I'm very new to the concept or Regular Expressions and am looking for a wildcard search solution that allows 2 or fewer characters of the string to be wrong/missing/blank, in Snowflake. For example, if I have a table's column of basketball players' names such as 'lebron james', 'carmelo anthony', 'kobe bryant', below are the results I would like to have matched from another table (consumers' search queries) for 'lebron james':
'lebrn james' (missing 'o')
'lebronjames' (missing a space between fn and ln)
'lebrn jme' (missing 'o' and 'a')
'lebron james' (exact match)
Would anyone be so kind to provide some guidance?

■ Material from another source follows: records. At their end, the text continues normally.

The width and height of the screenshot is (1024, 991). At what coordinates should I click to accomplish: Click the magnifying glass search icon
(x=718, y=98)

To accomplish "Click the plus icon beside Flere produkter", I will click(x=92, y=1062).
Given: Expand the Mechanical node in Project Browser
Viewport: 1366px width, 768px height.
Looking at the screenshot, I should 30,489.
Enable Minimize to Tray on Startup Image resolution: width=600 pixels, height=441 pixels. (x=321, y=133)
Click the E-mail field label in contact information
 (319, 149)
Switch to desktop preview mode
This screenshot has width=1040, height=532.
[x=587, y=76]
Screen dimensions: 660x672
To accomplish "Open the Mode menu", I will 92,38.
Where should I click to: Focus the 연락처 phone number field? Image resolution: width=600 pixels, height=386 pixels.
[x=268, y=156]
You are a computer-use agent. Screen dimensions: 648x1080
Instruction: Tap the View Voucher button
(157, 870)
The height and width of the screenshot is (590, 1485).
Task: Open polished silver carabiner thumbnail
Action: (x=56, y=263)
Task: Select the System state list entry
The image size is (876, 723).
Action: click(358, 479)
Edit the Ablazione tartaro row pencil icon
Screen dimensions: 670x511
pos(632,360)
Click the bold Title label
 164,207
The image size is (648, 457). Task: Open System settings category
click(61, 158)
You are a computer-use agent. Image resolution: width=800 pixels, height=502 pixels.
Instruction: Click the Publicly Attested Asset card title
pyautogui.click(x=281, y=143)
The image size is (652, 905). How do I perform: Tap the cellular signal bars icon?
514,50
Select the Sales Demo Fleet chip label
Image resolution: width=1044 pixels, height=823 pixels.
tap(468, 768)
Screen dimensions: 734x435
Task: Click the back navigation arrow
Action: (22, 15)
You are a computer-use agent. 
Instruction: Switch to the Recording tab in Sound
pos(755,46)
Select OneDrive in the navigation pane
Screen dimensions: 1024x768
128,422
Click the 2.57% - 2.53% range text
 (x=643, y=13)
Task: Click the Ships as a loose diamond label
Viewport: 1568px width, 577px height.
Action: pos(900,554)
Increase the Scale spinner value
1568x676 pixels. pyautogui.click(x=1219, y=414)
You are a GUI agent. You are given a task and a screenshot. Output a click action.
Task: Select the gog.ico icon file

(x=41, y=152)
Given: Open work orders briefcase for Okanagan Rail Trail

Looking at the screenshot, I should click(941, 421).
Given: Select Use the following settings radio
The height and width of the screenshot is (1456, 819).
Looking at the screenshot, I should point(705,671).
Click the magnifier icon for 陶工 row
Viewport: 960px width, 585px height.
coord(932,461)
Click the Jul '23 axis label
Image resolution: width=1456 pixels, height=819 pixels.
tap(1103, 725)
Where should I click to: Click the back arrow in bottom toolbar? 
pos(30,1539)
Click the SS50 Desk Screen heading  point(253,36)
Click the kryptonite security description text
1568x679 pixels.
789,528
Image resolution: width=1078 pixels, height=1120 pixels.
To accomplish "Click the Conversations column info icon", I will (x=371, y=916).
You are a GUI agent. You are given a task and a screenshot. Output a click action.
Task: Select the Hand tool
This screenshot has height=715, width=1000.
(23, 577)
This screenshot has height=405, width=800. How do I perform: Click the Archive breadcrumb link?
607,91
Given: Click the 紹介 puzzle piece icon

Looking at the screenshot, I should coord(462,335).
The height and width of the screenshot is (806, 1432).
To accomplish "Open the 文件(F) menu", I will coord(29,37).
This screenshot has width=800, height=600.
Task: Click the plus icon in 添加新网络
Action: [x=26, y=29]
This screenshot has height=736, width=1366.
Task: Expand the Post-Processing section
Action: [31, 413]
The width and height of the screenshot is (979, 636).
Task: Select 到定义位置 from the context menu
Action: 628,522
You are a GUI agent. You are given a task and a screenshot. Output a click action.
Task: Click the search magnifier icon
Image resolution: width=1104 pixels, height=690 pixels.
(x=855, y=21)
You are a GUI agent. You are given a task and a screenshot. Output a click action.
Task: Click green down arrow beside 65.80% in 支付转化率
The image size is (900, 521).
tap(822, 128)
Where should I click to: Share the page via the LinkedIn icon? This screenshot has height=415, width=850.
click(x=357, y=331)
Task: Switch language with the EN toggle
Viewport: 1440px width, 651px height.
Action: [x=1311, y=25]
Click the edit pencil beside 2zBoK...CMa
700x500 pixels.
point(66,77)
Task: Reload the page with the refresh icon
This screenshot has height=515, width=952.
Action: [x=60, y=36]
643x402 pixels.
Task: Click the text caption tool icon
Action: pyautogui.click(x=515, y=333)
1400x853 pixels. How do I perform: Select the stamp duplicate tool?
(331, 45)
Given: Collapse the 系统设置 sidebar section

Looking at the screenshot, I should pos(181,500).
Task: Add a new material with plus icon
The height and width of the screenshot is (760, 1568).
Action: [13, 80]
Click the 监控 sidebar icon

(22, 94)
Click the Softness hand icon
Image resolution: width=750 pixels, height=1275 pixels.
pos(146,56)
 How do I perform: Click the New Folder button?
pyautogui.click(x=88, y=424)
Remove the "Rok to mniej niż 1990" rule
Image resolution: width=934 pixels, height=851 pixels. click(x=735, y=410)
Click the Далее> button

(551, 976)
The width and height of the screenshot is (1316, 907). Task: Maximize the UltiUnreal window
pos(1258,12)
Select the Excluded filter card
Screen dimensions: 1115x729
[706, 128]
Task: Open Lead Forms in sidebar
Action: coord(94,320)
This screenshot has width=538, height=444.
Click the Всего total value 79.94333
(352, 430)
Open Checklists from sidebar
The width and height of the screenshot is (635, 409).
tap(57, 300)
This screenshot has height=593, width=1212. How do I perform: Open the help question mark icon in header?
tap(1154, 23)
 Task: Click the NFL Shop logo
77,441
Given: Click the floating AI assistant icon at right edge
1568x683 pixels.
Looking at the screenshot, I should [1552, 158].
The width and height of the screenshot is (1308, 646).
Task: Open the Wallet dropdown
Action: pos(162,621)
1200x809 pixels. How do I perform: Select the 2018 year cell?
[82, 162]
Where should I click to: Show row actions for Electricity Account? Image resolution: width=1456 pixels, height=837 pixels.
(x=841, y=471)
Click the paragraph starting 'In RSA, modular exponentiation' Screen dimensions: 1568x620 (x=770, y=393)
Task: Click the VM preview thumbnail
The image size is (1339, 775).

CodePudding user response:
EDITDISTANCE is what you are asking for:
with input(str) as (
select * from values
('lebrn james'), ('lebronjames'), ('lebrn jme')
), targets(str) as (
select * from values
('lebron james'), ('carmelo anthony'), ('kobe bryant')
)
select i.str, t.str, editdistance(i.str, t.str)
from input i
cross join targets t;
gives:
STR | STR_2 | EDITDISTANCE(I.STR, T.STR) |
---|---|---|
lebrn james | lebron james | 1 |
lebrn james | carmelo anthony | 14 |
lebrn james | kobe bryant | 10 |
lebronjames | lebron james | 1 |
lebronjames | carmelo anthony | 13 |
lebronjames | kobe bryant | 10 |
lebrn jme | lebron james | 3 |
lebrn jme | carmelo anthony | 13 |
lebrn jme | kobe bryant | 9 |